• TAREFA SOLICITADA 1:
Resuma o trecho sobre o poema da campainha em duas frases.

• TRECHO:
▽
Tudo começou quando um Amigo do Ceará disse estar lendo o livro A mão esquerda de Vênus, da Fernanda Young, para uma disciplina do doutorando. O nome não me trouxe nada à mente. Costumo dizer que prefiro os autores mortes, aqueles incapazes, sejam por mediunidade, ou por procuração registrada em cartório, argumentarem contra o que leio, digo e escrevo. Os mortos, normalmente, estão mortos.
Meu Amigo do Ceará me atribui um poema da Fernanda. “Você que escreveu?”. Eu pergunto. “Eu não conseguiria. Muito lindo! E muito vc”. Ele responde. O poema é o de número “13” e diz: “Odeio ouvir campainha ao longe./ Ou ele toca por mim, ou não deve tocar”. Aqui em casa a campainha quase nunca toca por mim. Ela toca quase sempre para o meu pai. Ao ouvi-la tocar eu nem mais levando na cadeira. E na hora do almoço eu digo: “É para você pai”. Como não restasse dúvidas de aqui em casa a campainha tocasse apenas para ele. Estive certo quase todas as vezes.
△
• TAREFA SOLICITADA 2:
Conte quantas linhas da listagem contêm a palavra "record" e responda apenas com o número.

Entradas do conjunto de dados
▽
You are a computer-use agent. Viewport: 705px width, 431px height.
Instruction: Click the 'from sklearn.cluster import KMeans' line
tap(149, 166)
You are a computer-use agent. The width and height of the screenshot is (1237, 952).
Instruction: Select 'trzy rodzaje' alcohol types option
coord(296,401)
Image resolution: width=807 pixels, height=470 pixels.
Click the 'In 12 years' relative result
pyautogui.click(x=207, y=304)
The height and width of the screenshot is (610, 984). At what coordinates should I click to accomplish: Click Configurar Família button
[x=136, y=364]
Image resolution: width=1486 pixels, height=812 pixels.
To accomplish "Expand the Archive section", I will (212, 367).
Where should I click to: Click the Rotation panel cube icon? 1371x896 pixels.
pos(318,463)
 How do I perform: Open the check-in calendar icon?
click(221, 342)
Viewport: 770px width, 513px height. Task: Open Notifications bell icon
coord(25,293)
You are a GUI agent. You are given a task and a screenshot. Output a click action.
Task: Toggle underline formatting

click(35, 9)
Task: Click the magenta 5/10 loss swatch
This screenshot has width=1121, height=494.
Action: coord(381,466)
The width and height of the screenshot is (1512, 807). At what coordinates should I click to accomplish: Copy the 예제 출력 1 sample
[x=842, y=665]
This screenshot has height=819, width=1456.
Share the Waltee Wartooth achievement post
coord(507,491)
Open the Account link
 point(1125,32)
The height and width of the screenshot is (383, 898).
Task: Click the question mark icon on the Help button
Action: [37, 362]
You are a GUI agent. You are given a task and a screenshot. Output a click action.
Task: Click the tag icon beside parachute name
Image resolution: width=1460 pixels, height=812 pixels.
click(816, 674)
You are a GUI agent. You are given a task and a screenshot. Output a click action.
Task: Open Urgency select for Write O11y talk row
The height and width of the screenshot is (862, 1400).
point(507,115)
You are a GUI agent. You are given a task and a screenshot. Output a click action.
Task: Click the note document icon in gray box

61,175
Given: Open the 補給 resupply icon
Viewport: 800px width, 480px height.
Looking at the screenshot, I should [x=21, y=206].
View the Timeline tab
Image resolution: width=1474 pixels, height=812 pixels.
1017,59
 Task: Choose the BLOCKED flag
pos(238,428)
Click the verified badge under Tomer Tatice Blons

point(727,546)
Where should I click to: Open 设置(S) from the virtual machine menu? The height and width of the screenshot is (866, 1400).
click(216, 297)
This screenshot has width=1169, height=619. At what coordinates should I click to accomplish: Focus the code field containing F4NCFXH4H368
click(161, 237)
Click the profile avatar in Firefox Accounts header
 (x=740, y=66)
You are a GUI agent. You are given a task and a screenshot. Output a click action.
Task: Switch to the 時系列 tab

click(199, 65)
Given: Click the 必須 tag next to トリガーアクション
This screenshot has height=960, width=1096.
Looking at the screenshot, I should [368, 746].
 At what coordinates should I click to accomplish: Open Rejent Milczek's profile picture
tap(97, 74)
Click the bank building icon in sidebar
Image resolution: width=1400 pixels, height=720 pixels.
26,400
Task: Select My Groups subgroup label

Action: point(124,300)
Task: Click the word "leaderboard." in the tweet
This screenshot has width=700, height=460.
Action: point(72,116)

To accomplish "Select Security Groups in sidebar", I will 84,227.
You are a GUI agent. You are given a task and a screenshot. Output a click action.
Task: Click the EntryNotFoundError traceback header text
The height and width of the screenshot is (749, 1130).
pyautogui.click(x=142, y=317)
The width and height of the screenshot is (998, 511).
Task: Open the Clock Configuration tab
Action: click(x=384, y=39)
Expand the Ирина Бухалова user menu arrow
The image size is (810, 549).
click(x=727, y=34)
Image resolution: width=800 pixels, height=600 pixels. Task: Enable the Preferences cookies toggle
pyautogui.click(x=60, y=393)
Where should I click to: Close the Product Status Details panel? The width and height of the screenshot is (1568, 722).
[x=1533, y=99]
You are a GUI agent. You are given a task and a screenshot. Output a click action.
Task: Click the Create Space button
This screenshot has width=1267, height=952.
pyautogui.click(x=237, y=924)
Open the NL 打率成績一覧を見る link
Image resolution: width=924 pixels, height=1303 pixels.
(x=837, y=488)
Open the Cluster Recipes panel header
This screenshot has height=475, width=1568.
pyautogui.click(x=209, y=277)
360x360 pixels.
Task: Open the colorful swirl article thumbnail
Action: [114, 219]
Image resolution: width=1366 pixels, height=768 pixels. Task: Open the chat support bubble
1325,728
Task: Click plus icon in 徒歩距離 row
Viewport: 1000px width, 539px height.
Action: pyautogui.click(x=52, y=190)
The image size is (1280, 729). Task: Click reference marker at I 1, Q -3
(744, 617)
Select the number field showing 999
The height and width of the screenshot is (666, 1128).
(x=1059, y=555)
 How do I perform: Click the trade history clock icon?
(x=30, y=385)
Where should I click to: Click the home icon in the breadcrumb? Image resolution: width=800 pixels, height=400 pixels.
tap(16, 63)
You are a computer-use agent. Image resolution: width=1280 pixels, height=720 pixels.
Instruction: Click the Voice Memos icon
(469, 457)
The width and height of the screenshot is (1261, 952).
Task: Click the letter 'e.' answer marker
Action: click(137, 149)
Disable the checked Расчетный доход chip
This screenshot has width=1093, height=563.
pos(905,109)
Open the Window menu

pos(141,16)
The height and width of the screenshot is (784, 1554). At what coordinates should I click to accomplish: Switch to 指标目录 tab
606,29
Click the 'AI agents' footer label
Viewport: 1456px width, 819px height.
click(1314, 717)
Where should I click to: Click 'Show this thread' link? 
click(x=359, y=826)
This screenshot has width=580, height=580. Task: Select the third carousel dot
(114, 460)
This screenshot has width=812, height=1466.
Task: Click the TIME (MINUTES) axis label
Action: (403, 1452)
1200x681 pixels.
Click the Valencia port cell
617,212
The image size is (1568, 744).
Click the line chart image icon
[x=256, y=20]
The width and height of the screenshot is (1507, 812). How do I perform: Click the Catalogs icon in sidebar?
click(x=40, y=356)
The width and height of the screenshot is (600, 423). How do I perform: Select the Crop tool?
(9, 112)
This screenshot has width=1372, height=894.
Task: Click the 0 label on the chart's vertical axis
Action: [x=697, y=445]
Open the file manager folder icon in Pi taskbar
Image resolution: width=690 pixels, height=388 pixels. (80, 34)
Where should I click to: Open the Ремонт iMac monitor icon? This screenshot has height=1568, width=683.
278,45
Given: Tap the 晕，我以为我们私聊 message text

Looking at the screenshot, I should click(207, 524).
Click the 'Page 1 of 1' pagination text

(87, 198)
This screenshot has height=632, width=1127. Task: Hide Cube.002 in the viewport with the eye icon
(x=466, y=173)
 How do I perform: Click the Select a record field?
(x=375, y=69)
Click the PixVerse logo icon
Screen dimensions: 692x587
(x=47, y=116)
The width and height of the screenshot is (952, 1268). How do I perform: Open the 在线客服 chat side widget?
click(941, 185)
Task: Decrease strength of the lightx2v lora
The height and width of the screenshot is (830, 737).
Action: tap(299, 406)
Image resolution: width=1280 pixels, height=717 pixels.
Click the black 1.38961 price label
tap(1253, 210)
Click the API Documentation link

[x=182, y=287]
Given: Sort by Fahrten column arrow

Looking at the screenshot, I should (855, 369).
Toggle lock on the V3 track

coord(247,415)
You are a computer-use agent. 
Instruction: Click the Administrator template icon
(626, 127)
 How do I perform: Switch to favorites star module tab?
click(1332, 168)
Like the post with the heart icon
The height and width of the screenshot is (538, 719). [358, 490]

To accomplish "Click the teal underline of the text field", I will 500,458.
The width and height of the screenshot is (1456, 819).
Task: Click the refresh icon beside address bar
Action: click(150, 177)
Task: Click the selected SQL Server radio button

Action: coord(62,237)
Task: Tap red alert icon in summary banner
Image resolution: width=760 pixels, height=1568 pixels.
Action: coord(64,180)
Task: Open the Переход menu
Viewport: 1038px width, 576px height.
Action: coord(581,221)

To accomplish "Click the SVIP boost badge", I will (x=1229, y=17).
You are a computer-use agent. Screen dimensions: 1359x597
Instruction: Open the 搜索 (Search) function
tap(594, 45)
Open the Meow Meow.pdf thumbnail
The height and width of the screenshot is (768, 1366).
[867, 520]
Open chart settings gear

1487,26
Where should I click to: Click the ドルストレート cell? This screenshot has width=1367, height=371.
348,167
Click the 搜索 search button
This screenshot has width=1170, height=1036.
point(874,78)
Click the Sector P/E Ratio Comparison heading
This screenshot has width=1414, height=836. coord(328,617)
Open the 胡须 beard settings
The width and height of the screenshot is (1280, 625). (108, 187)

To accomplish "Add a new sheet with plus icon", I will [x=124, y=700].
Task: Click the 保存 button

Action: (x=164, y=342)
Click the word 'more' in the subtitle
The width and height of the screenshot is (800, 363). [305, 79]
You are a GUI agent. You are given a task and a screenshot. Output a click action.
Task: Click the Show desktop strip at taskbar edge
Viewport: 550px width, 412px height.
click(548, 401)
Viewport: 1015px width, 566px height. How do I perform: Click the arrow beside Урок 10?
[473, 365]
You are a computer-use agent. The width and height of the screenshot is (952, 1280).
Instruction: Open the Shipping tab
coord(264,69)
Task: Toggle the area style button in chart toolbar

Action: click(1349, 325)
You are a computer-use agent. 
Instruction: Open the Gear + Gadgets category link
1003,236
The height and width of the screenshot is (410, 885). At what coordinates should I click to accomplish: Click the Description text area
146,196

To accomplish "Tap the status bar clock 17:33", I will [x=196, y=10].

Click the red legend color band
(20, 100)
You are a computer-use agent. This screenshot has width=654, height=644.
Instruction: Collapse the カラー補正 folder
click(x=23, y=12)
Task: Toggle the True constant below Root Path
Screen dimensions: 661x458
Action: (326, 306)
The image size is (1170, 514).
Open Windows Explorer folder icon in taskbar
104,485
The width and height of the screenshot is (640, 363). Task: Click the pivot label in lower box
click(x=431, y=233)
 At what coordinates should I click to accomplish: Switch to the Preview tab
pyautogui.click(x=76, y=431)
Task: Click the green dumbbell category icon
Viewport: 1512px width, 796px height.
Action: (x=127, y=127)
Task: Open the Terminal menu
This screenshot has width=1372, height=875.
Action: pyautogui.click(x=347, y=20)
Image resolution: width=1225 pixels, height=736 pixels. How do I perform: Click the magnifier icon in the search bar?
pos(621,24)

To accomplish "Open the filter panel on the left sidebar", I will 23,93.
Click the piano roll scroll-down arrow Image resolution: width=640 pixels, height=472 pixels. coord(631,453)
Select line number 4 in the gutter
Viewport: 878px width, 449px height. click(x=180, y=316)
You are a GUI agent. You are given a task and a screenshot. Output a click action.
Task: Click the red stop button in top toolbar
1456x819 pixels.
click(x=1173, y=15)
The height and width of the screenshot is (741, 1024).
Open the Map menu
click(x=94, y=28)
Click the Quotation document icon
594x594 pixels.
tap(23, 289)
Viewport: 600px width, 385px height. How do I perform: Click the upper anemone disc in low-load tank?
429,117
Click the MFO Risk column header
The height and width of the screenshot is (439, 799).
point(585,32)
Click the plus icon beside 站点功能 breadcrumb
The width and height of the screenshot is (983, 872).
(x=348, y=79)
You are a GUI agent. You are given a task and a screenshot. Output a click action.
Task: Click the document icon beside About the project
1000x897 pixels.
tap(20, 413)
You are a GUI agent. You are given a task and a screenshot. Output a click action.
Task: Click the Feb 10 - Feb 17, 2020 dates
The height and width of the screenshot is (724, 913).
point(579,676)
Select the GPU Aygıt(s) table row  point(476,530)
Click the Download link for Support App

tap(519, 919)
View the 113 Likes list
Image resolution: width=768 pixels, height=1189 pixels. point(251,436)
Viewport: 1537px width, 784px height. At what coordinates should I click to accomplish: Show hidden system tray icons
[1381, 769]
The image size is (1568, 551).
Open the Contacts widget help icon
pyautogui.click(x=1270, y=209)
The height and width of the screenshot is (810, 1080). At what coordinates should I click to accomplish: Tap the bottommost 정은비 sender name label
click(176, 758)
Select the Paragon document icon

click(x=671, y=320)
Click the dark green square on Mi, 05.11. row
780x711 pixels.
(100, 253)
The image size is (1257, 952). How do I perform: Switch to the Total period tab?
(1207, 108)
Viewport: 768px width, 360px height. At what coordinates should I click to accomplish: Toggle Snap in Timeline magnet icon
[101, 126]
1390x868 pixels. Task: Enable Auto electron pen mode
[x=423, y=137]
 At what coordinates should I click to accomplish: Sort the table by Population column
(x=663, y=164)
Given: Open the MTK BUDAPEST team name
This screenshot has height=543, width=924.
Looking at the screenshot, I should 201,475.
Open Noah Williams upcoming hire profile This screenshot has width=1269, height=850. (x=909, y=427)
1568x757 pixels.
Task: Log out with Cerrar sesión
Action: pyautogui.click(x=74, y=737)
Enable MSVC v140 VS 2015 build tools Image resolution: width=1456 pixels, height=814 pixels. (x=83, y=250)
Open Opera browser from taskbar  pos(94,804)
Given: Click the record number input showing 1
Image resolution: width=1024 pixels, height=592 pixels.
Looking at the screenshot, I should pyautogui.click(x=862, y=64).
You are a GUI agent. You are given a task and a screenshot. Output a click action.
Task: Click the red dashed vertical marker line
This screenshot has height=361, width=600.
△
• RESPOSTA CORRETA 1:
Um amigo do Ceará, que lia A mão esquerda de Vênus, de Fernanda Young, para uma disciplina, atribui a quem escreve o poema 13 da autora, sobre odiar ouvir campainha ao longe. Em casa, porém, a campainha quase sempre toca para o pai, e quem escreve acertou quase todas as vezes ao dizer isso na hora do almoço.

• RESPOSTA CORRETA 2:
2